Le gain vient de trois leviers :
- Réduction input tokens : -89 % de contexte = -89 % de coût input sur le gros modèle (Claude Opus)
- Réduction latence : moins de tokens = génération 2,3x plus rapide (passé de 4,8s à 2,1s par réponse)
- Meilleure précision : moins de bruit dans le contexte = moins d'hallucinations factuelles
Ce que ça révèle
Le RAG naïf (on balance tout dans le prompt) était tenable à 2 $/MTok (tarif GPT-3.5 en 2023). À 15 $/MTok (Claude Opus, GPT-4o), il devient insoutenable à l'échelle. Kapa prouve que la vraie optimisation RAG se fait en amont du LLM, pas dans le fine-tuning du modèle de génération.

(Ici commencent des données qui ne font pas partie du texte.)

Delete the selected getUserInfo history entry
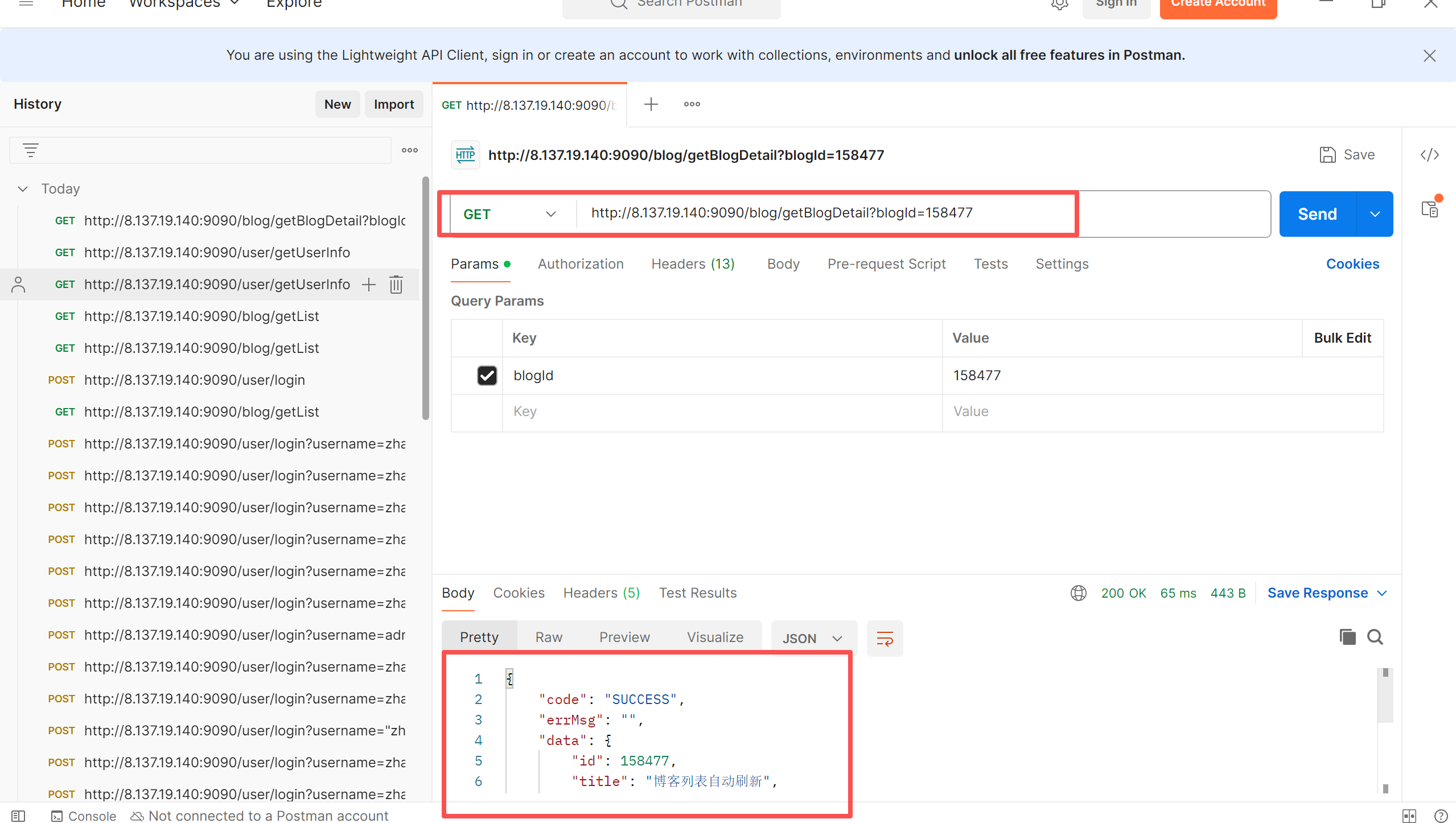Viewport: 1456px width, 823px height. pos(396,285)
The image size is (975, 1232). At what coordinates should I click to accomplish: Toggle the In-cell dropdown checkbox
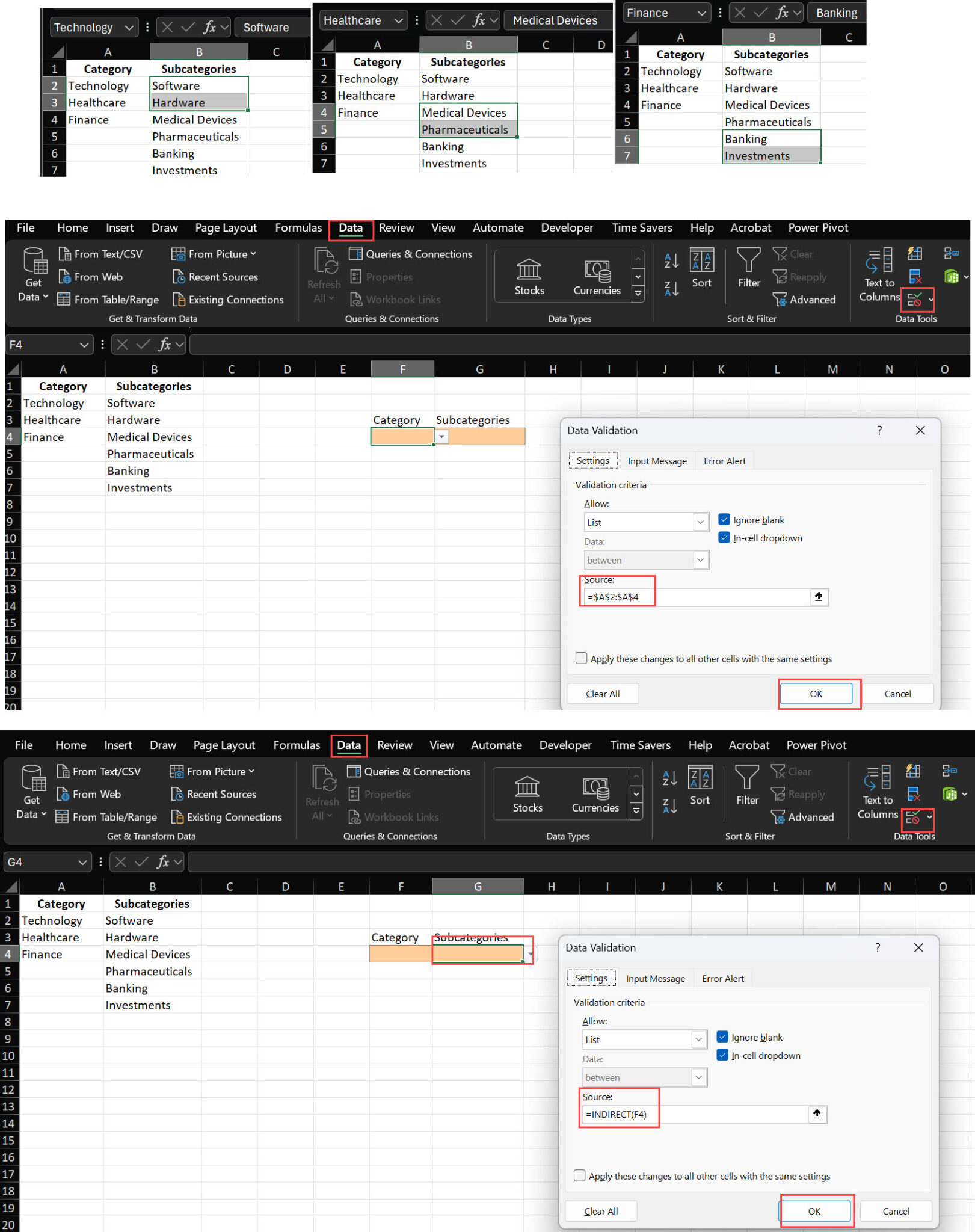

Comparaison avec les alternatives :
- Compression de prompt (LLMLingua, AutoCompressor) : réduit tokens mais dégrade qualité, économie 40-60 % max
- Reranking pur (Cohere Rerank) : améliore l'ordre mais garde le même nombre de chunks, économie 0 %
- Pruning intelligent Kapa : sélectionne les chunks nécessaires uniquement, économie 69 % sans perte qualité
Le modèle pruning (Llama 3.2 3B fine-tuné) coûte moins de 5 000 dollars à entraîner (dataset de 50 000 paires query-chunk-relevance annotées, 12h GPU H100 sur Lambda Labs). ROI atteint en 1,7 mois pour un volume de 500 000 requêtes/mois.
À surveiller
- Open-sourcing du modèle pruning : Kapa pourrait publier le modèle fine-tuné comme Cohere a fait avec Rerank-3
- Intégration LangChain/LlamaIndex : si pruning devient un composant standard, tous les RAG en production l'adoptent
- Réaction OpenAI/Anthropic : pourraient ajouter pruning natif dans leurs API (comme le caching de prompt lancé en 2025)
L'essentiel
Kapa.ai divise la facture RAG par 3,2 en réduisant le contexte de 89 % (28 000 → 3 100 tokens). Un agent support à 500 000 requêtes/mois économise 34 800 dollars par an. Le pruning se fait via un modèle léger (Llama 3.2 3B) qui coûte 100 $/mois à faire tourner. 61 points HN, demande de benchmark public en cours. Le RAG naïf tout-dans-le-prompt est mort à 15 $/MTok — l'optimisation se fait désormais en amont du LLM.